This is an excellent intro. 

The problem is that, right now, you think the reason she wrote a strong essay is because she came up with this clever, profound, creative metaphor — the letter “S.” Brilliant! You might even think that her coming up with this metaphor is what got her into Harvard.

That’s the thing. No and no.

Essays have the potential to 10x your chances of college admission. So we can’t let influencers lead us astray when it comes to this all-important aspect of your application. 

Metaphors in colleges essays are like chopped parsley on pasta — utterly marginal 

There’s something about writing college application essays that brings out the poet in people — they strive not just for metaphors, but also clever analogies, literary devices, and overly descriptive passages.  

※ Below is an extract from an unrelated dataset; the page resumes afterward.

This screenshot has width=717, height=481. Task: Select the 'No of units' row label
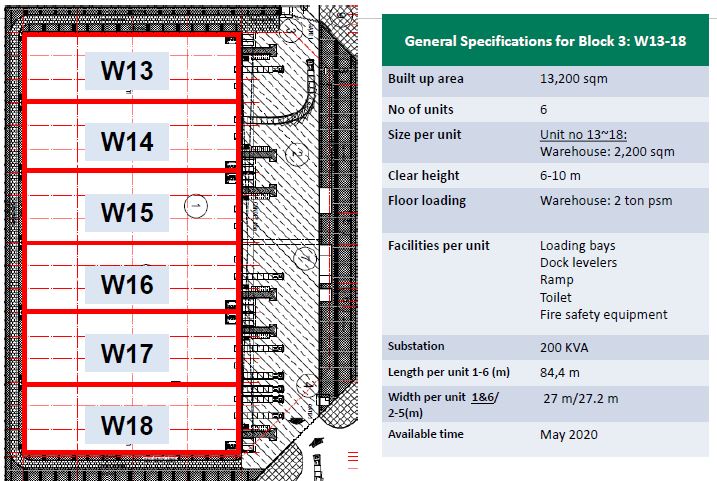coord(421,109)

Brilliant metaphors, and other flowery language, cleverly weaved into your college essays are like fresh chopped parsley on a pasta dish. Is the parsley a nice touch? Yes. Does it add an element of striking visual color? Yes. When you think about how much you liked the pasta dish, does the parsley factor in … at all? No. At best, it ranks minimally. But if the pasta was great, it’s not because of the parsley. 

More important: if the pasta dish is bad, no amount of parsley — no matter how fresh and peppery — is going to save that pasta dish. A great metaphor will not save a bad essay. 

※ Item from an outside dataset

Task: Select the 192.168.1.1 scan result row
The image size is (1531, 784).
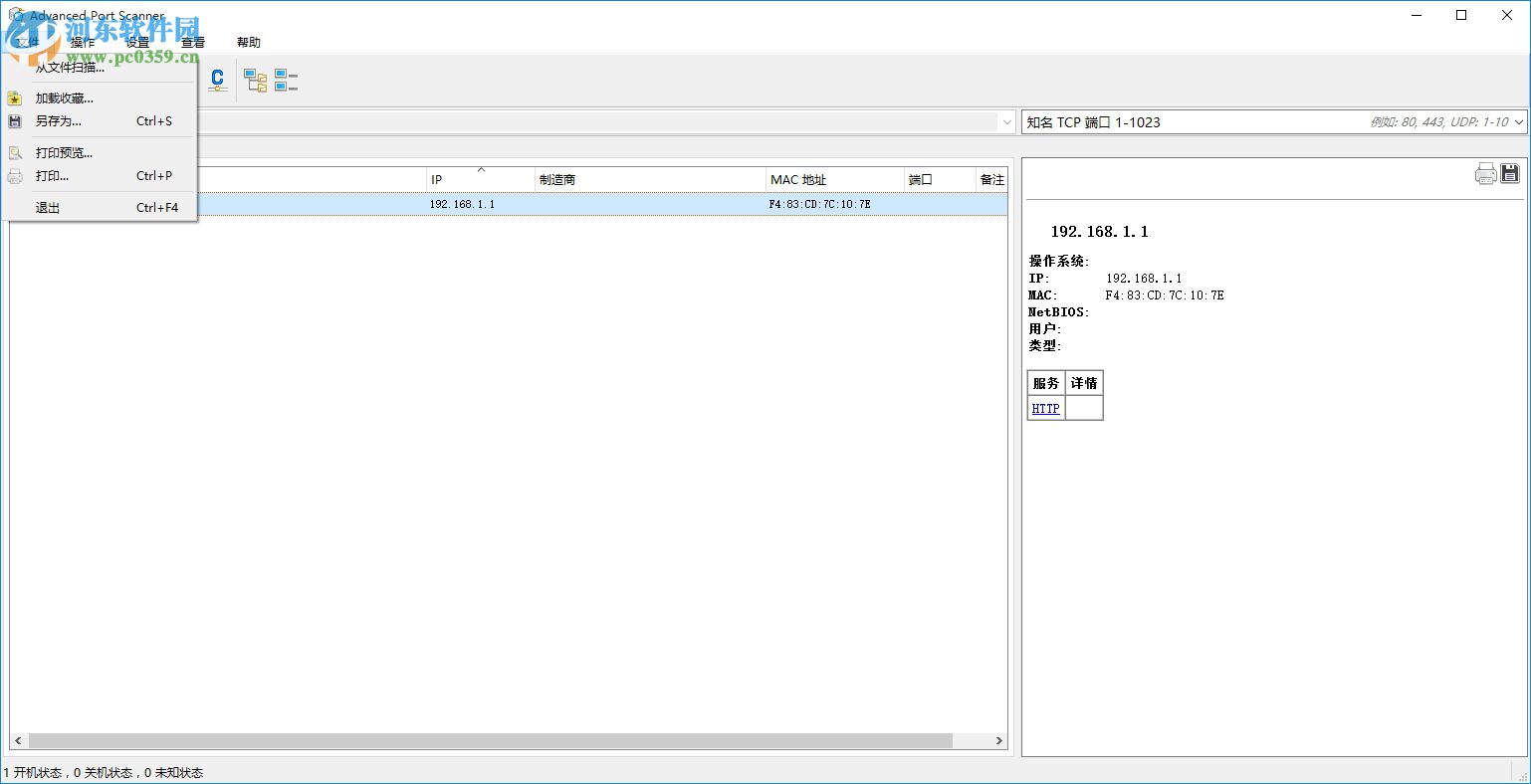Action: (x=597, y=203)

Influencers rarely know what they did right in their essays

What made This Girl’s essay great wasn’t the S metaphor — although, yes, she does weave it nicely throughout the entire essay. Rather, it’s the less flashy parts that stand out and help this essay do its job. 

Colleges aren’t looking for creativity or great metaphors or even great writing skills in essays. Instead, they’re looking for the five traits that show you’ve got what it takes to succeed in college and beyond. 

However, unless you’ve spent considerable time interviewing admissions officers, dissecting admissions data and reading books on admissions, you’re unlikely to understand what’s working.

For This Girl, it so happens that an admissions official has written what they liked about the essay. Was it the “S” metaphor? No. 

True, the “S” metaphor gets a positive mention: “she utilizes wit and a framing device using the letter ‘S’ to share a profoundly personal journey.” But it’s extremely brief. Even in this one sentence, the focus is on the “profoundly personal journey.”

The Harvard reviewer talks about “the adjustments she has had to make” in the wake of her parent’s death. They also talk about how “satisfying” it is to see her “discover[ ] things that she has become passionate about.” The essay also has a sense of “realism and maturity.”

In Prompt parlance, this reviewer is talking about at least three of the five traits:

  • Drive or grit — here, despite the enormous setback of losing a parent, this applicant is demonstrating that she has the drive to turn pain into something useful and positive. The type of trait that leads to success. 
  • Initiative — here, the essay makes clear that it’s the applicant herself who has taken the initiative to improve her situation by keeping busy instead of letting herself wallow excessively. She comes off as the type of person who won’t accept the status quo, but will work energetically to improve it. Colleges like that. 
  • Intellectual Curiosity — by discussing her passions, the applicant indicates that she’s an interesting person who is curious about and engaged with the world. Although she leaves the details of her passion vague (as we’ll explore below), that curiosity is still something colleges love. 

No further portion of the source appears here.